I was driving along a four-lane highway during a particularly busy time. On the route home and nearing the home stretch (only a few hours left) and things were flowing smoothly.

Behind me in the left lane was a transport giving some space and up ahead in the right lane were two other transports. There were a few cars ahead of me in the left lane as well.

Everybody is being conscientious and aware… which is another way of saying nobody was being an idiot.

Then it happened.

A car came zooming up behind me on the right hand lane. With cars in front of me in both lanes, there was really nowhere for this person to go. The person ends up in my blind spot.

I have my wife in the passenger seat and the kids in the back.

There some slowdown ahead and I ease on the gas when all of a sudden, I hear the truck behind me blaring his horn.

Looking into my rear view mirror, I see him backing off pretty quickly.

It was then I realize the person beside me was coming into my lane in an effort to push me off the road.

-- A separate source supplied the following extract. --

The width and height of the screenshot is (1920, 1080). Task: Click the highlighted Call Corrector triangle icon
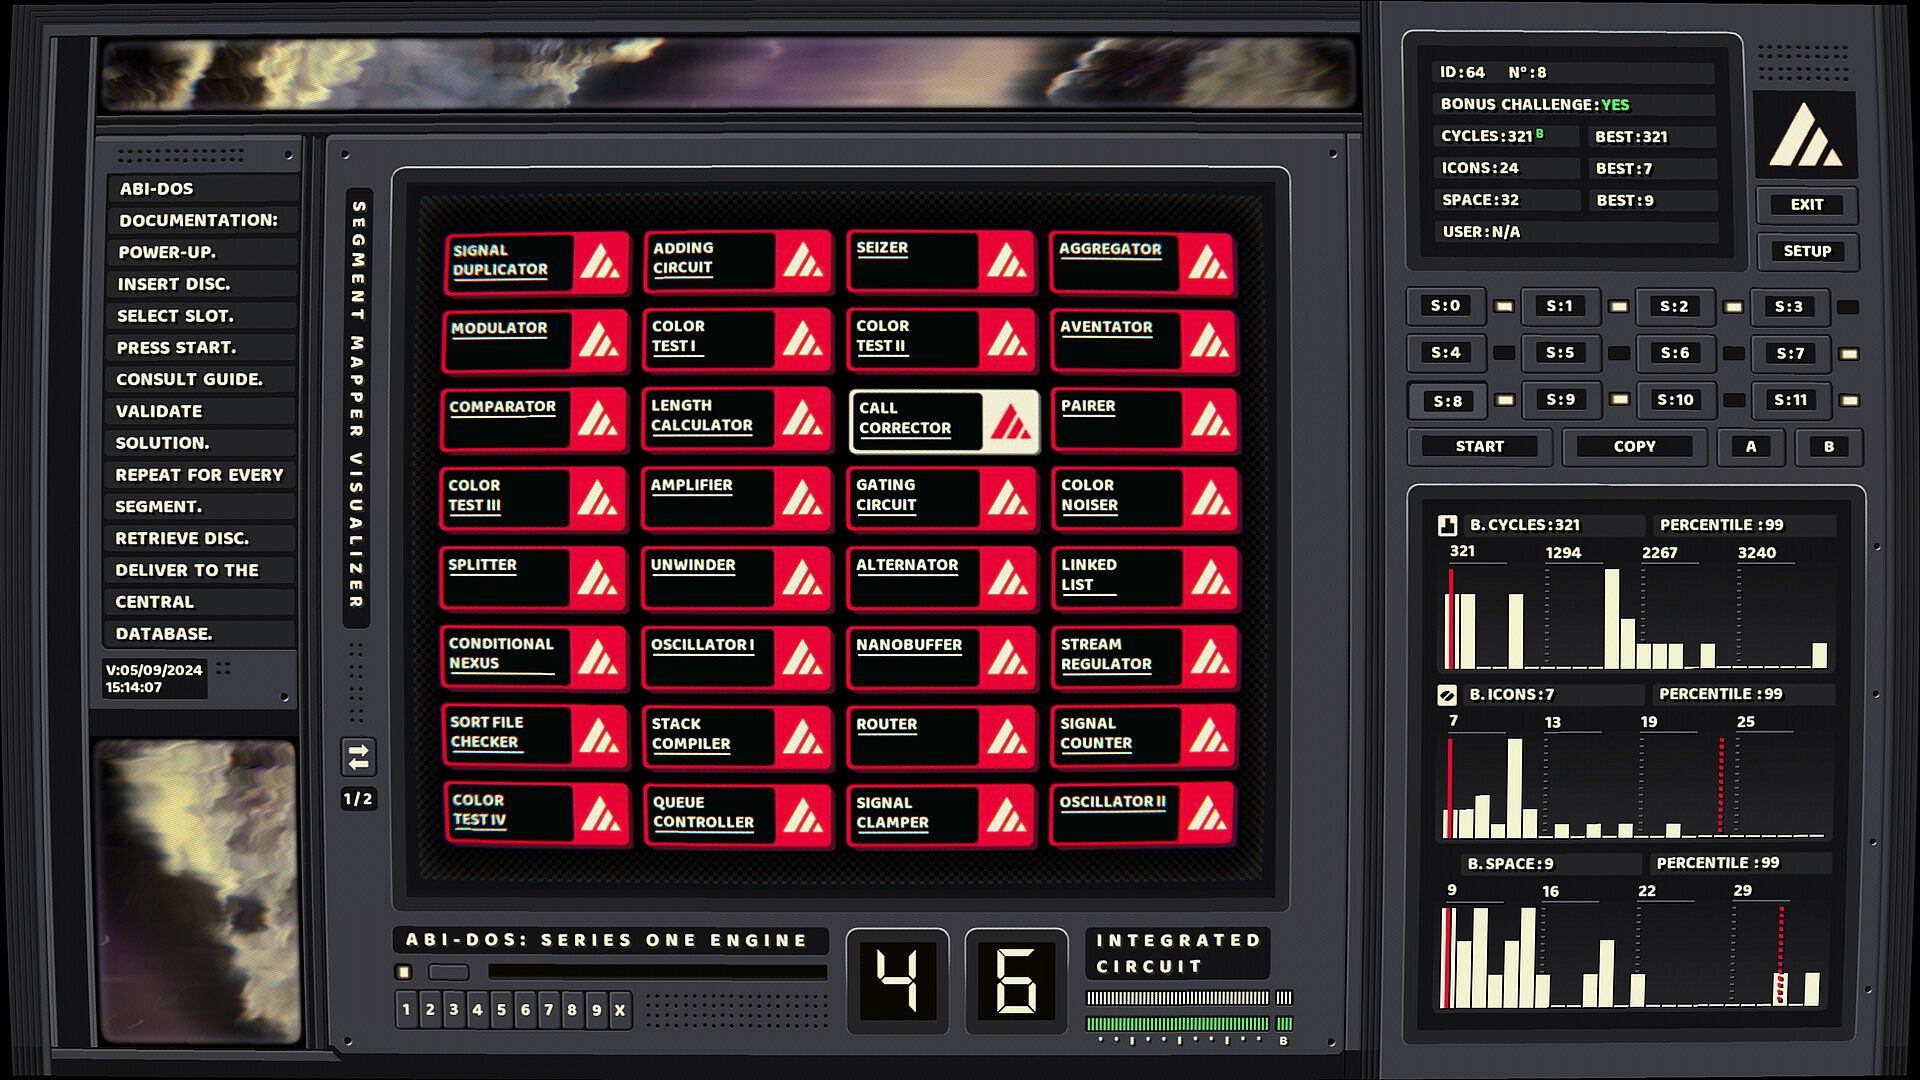(1010, 422)
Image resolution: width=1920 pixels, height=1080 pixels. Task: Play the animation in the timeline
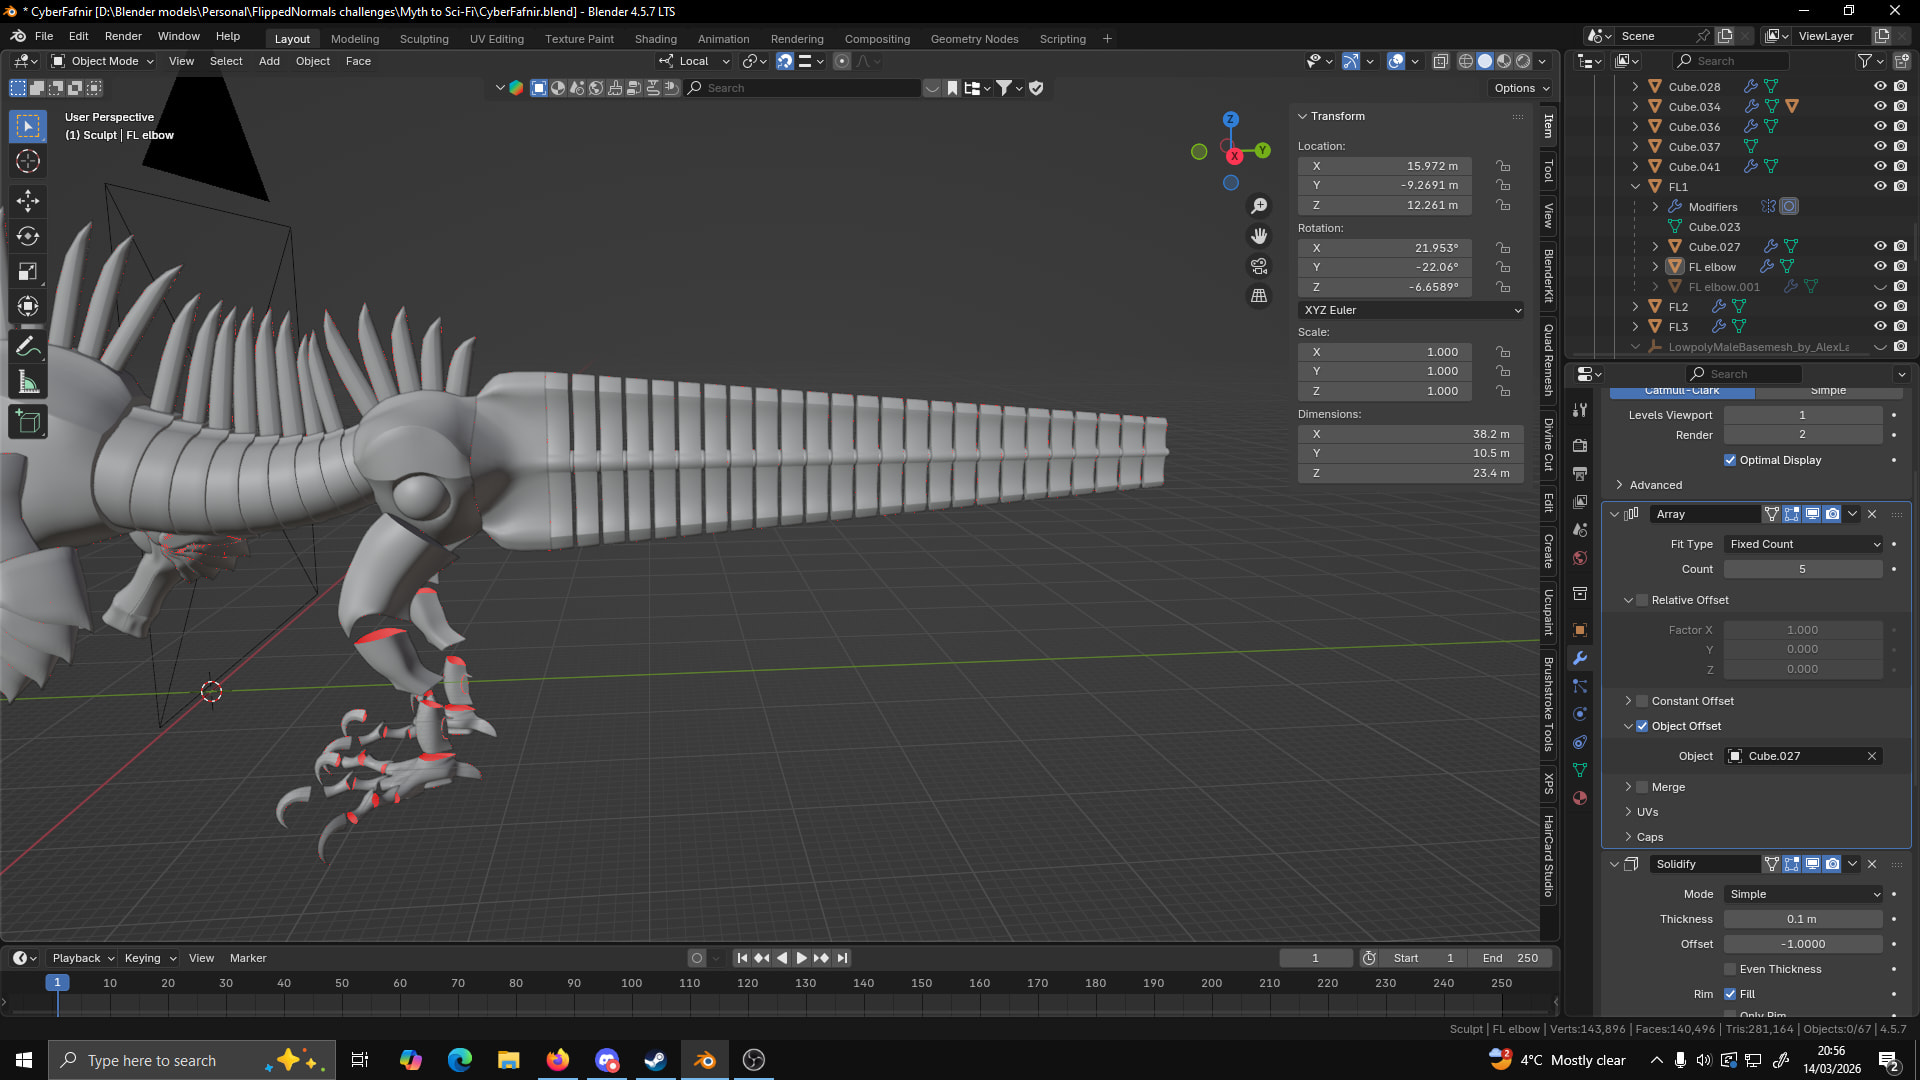coord(801,958)
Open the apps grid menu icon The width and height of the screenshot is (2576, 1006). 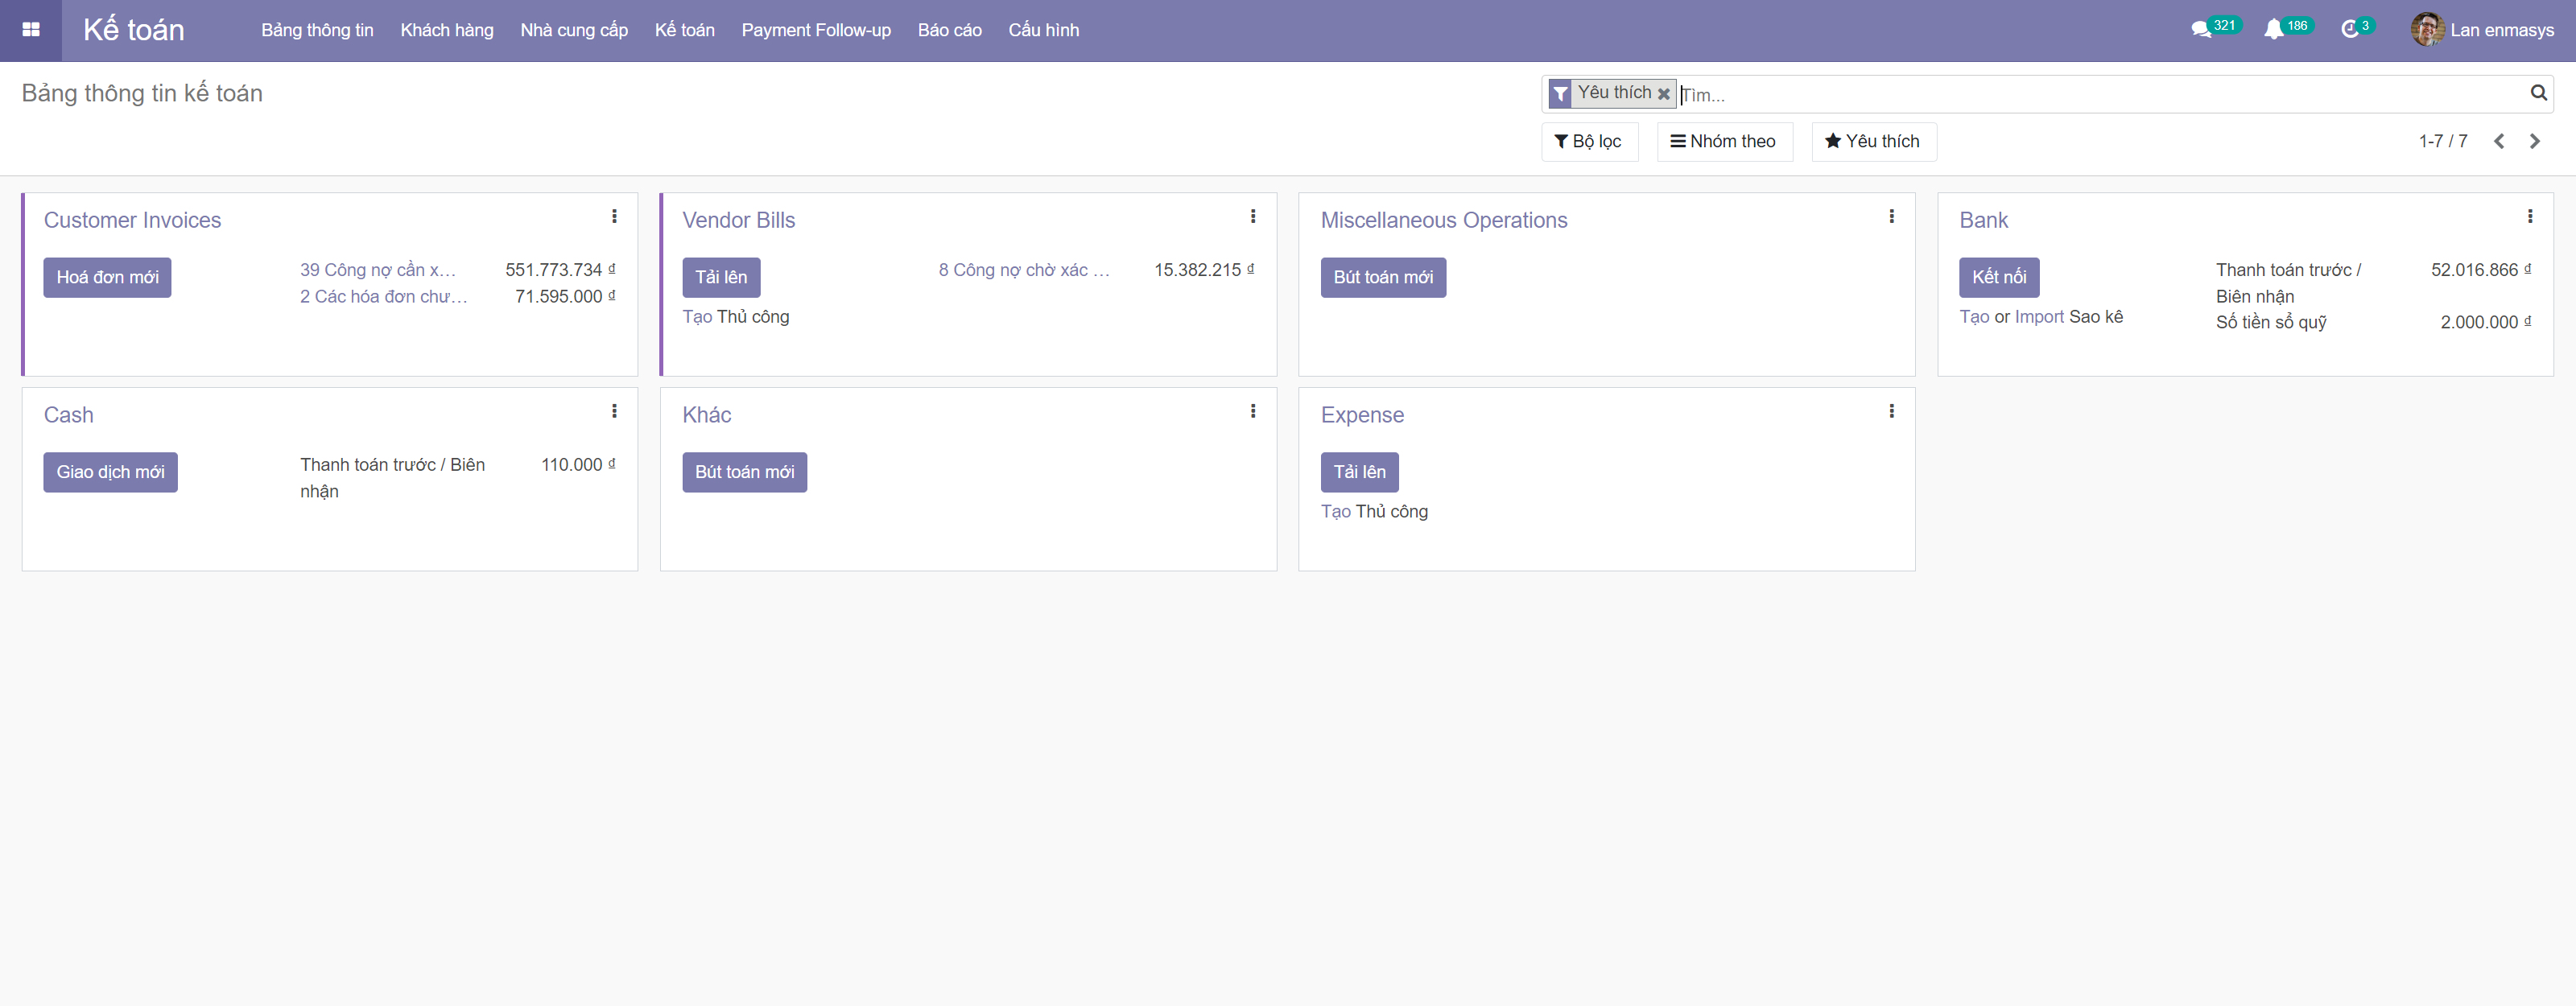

I can’t speed up because there’s a car directly in front and the lives of my family are too valuable for me to push back or play games. I hit my brakes while honking bloody murder at the person coming in.

My first feeling of gratitude is to the driver behind me who not only warned he was cutting in, but also backed up enough for me to brake without causing a pileup.

Needless to say, the person managed to get ahead of me (with a family in the car as well), but wasn’t going anywhere. Congratulations, you got nowhere.

But then, as you may recall, there were two trucks up ahead in the right lane. One of them slowed down and the other hit his turn signal to jump over lanes.

I smiled.

I knew exactly what was going to happen.

The trucker who slowed down, did it enough to keep his pace just ahead of the car ahead of me. The other trucker edged into the left lane, allowing the cars to pass in a hurry while cutting off the dangerous culprit.

I eased up on the gas and told my wife, “Watch this.”

Both trucks slowed right down to well below highway speeds. They saw what happened and decided to teach a little lesson.

I could see the frustration on the driver of the car in front of me. He was yelling obscenities and frantically waving his arms because he had nowhere to go except the ditch.

It was one of the rare moments where I didn’t mind going slow and I took it all in to enjoy the show. My face hurt from smiling.

This went on for a while before the highway opened up to six lanes and the car sped off again.

I stuck my arm out the window, honked my horn a few times and gave the thumbs up to the truck drivers around me. They honked back.

With all the talk of automation and self-driving trucks, it’s moments like this I’m going to miss.

I’ll miss asking truck drivers for best times to travel to certain cities, which to take and which to avoid.

I’m also going to miss all the businesses that depend on long distance drivers along the highway.

My teenage self will miss my friend’s dad who used to bring me back Pepsi One whenever he made runs in the US because we couldn’t get it in Canada.

My childhood self will miss pumping my arm up and down in the window to get a trucker to honk his horn (something I taught my son recently and I couldn’t tell if he or the driver got a bigger kick out of it).

We can’t stop the technological disruption, and it’s certainly not there yet (good luck having a computer traverse the icy roads of Canada’s highways with weather that changes every minute), but there’s a lot of humanity that will be stripped away.

And that’s what we should never forget.